Originally planned as a 4-year trial, the JUPITER study was stopped in March 2008 when researchers learned people who took the cholesterol-lowering drug had half as many cardiovascular events as people on a placebo. (Ridker, 2008)
The Justification for Use of Statins in Primary Prevention: an Interventional Trial Evaluating Rosuvastatin (JUPITER) findings were particularly striking because the 18,000 men and women in the study had normal lipid levels, including LDL cholesterol levels below recommended thresholds for statin treatment. However, their levels of high sensitivity C-reactive protein (hs-CRP), a marker for inflammation, were above 2 mg/L.
When the trial was stopped after 2 years of statin treatment, those on the drug had lowered their LDL cholesterol by an average of 50 percent, and their hs-CRP by 37 percent.
The study was cut short when it became clear participants in the placebo arm of the trial had twice as many cardiovascular events. However, Haag believes the question of treating the population of low-risk patients with statins remains unanswered.
"The study was stopped early; therefore, we don't know the long-term effects of statin use in this population," she explained.
Chris Garvey, MPA, MSN, FNP, manager of pulmonary and cardiac rehabilitation at Seton Medical Center, Daly City, CA, shared a pragmatic view of the findings.
"I think everyone anticipated the results and were hopeful for something exciting from the JUPITER study," she said. "We were eagerly anticipating the panacea for everything, and instead it became a big hype."
Michael Chang, MD, medical director of cardiology at Mercy General Hospital, Sacramento, CA, pinpointed some of the hype. "The total number of patients [who benefited] is actually really small," he said. "[Of] the folks who didn't get a statin, the vast majority did fine, as well. That's where the rub is. These drugs do have side effects."
Risk vs. Benefit
Haag echoed Chang's perspective, noting, "The cost/benefit analysis of statin use for absolute risk reduction has not been demonstrated. Statin use is costly, and it is unclear whether it is necessary to start statin therapy for a low-risk population when the benefits for the population are small."

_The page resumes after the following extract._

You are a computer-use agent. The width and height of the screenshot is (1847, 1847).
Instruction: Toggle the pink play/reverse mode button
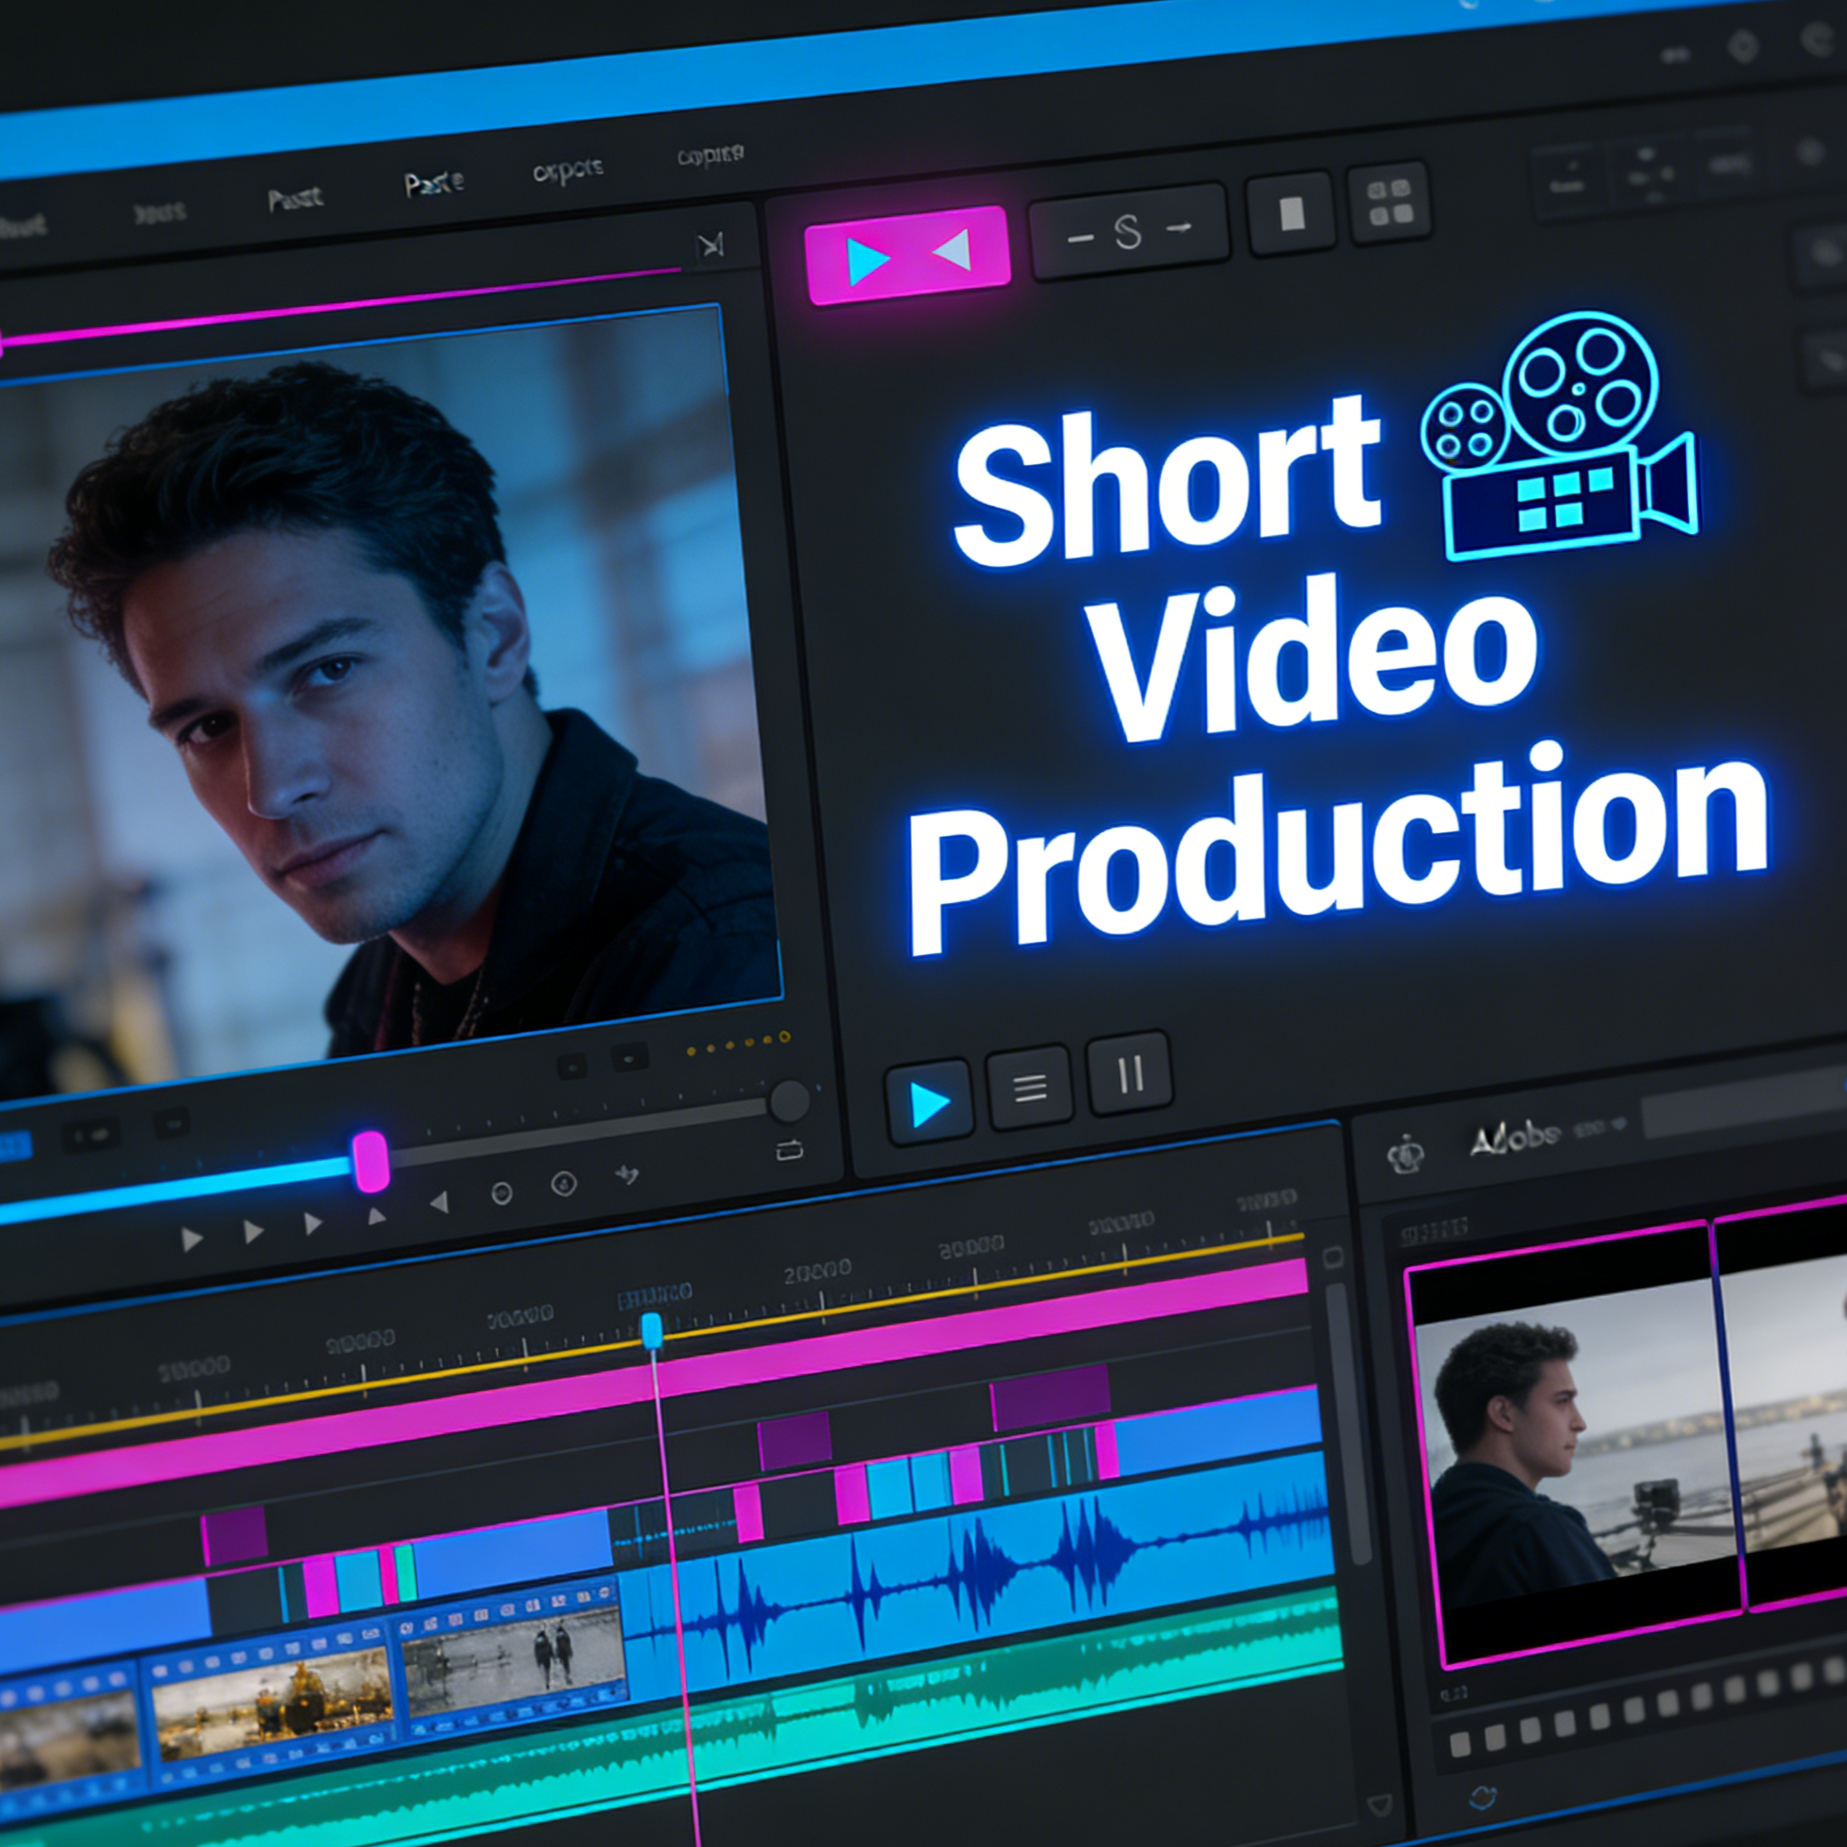tap(907, 255)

Maria Henderson, MS, ANP-C, CVN, a nurse practitioner at the Center of Advanced Clinical Practice at the Texas Heart Institute at St. Luke's Episcopal Hospital, Houston, described a middle-of-the-road approach.
"It's a matter of balance, of course, but the only two drawbacks I could think of with regard to statins are the cost and the potential side effects," she said. "Even some of the side effects are more of a sensitivity issue than a long-term problem; after patients have been on the drug for a while, the symptoms do subside.
"A small percentage of people have toxic effects of the statins, and that is why the continuous monitoring of liver enzymes is so important, contributing to the cost of the therapy," Henderson said.
Janeen Constantine, MS, ANP-C, ACNP, a nurse practitioner with Cardiology Associates at Washington Hospital Center, Washington, DC, emphasized the long-term nature of the decision to prescribe statins.
"If we start someone on a statin, we're talking about a lifelong commitment to a drug with not insignificant side effects," she said.